Please copy each line of the records below that holds the word "computer".
Working data Block Start
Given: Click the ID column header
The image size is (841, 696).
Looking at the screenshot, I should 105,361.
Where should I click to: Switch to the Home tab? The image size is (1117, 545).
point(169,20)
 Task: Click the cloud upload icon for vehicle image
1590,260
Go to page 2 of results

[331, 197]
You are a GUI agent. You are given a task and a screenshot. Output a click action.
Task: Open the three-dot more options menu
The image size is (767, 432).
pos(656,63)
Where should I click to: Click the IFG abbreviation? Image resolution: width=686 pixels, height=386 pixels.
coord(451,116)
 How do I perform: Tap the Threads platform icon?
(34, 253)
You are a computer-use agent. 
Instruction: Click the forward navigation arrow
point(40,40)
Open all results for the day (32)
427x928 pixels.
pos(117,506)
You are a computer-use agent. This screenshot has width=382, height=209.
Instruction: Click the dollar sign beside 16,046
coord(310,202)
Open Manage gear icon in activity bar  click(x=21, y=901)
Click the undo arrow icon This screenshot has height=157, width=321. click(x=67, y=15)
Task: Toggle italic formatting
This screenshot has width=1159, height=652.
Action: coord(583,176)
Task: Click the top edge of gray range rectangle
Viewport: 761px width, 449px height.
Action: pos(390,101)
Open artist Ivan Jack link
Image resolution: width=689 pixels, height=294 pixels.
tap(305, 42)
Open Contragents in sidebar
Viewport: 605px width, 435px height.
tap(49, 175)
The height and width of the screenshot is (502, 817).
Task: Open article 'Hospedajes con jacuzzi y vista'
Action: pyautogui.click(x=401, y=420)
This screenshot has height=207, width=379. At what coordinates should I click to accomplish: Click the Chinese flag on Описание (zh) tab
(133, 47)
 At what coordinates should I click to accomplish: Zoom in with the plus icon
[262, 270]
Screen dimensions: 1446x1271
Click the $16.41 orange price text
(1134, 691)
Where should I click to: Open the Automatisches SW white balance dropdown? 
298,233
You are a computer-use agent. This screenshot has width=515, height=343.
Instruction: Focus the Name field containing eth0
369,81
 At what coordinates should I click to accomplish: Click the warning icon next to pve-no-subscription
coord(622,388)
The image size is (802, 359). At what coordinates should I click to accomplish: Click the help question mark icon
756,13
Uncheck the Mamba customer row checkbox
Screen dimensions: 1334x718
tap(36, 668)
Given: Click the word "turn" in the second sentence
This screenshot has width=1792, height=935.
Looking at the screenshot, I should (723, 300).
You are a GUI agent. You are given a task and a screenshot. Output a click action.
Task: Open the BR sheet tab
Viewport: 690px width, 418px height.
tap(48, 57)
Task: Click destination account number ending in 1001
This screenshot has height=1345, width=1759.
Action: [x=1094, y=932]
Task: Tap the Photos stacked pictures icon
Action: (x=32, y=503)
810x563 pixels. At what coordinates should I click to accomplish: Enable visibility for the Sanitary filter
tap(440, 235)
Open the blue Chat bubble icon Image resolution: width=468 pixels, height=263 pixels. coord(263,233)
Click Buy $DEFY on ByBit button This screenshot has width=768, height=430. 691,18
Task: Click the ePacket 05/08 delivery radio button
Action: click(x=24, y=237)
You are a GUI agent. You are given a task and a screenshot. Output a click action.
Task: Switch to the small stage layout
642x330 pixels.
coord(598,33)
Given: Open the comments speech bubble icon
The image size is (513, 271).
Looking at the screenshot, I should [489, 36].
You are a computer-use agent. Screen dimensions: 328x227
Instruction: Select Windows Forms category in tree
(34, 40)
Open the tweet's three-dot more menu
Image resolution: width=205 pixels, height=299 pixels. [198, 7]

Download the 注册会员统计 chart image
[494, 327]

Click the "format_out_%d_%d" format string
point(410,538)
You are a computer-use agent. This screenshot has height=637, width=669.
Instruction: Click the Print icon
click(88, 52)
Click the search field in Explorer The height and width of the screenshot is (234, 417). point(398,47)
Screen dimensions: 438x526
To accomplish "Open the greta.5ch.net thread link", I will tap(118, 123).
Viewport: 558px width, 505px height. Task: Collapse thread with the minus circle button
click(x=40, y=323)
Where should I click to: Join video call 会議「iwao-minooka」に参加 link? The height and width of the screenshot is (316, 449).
Working data Block End
§ Your response:
You are a computer-use agent. 
You are a computer-use agent. This screenshot has width=382, height=209.
You are a computer-use agent. This screenshot has width=515, height=343.
You are a computer-use agent. Screen dimensions: 328x227
You are a computer-use agent. This screenshot has height=637, width=669.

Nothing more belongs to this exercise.